クエリは正常、影響を受けた行は 0 行 (0.00 秒)
スレーブを停止します。クエリは正常、影響を受けた行は 0 行です (0.00 秒)
スレーブを起動します。
クエリは正常、影響を受けた行は 0 行 (0.00 秒)

M でも同じことを行います。

始める;
INSERT INTO x SELECT 4;
id = 2 の場合、x から削除します。
INSERT INTO x SELECT 5;
専念;

また、マスターとスレーブのデータが同期されており、レプリケーションの異常がないことに驚かれるかもしれません。

注意: slave_exec_mode='IDEMPOTENT' では、DDL 操作をべき等にすることはできません。また、例のスレーブ テーブルの id フィールド タイプを int から bigint に変更するなど、異なるフィールド長によって発生するエラーをべき等にすることもできません。 binlog_format が ROW モードの場合にのみ使用でき、1032 および 1062 の場合はべき等モードでのみ使用できます。

要約:

上記のテスト概要では、slave_exec_mode パラメータの場合、エラー 1062 と 1032 をスキップでき、同じトランザクション内の通常のデータ実行には影響しません。トランザクションが複数の SQL ステートメントで構成されている場合は、問題のあるイベントをスキップできます。
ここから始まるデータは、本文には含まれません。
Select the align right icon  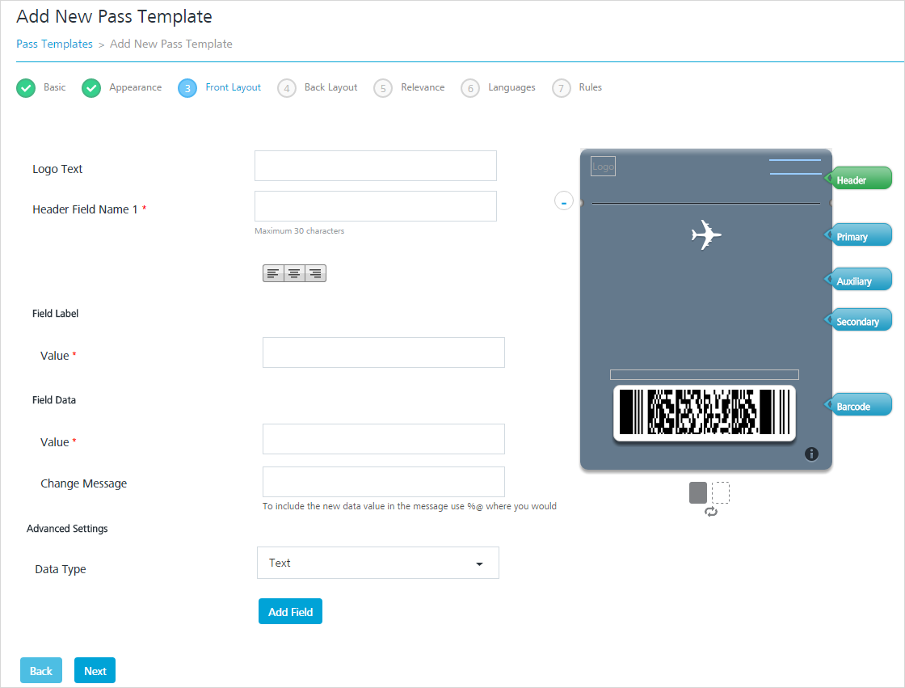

このパラメータは良さそうですが、マニュアルには、通常のレプリケーション環境で有効にすることは推奨されないと記載されています。 NDB 以外のストレージ エンジンの場合、重複キー エラーとキーなしエラーを安全に無視できることが確実な場合にのみ、 IDEMPOTENT モードを使用する必要があります。このパラメータは、NBD クラスタ用に特別に設計されています。NBD クラスタ モードでは、このパラメータは IDEMPOTENT モードにのみ設定できます。したがって、独自のアプリケーション シナリオに基づいて決定する必要があります。通常の状況では、マスターとスレーブは一致しており、エラーがあれば報告されます。ただし、特別な処理を行う場合は一時的に有効にすることができます。

また、GTID モードのレプリケーションでは sql_slave_skip_counter はサポートされていません。このモードでのレプリケーションは自分でテストできます。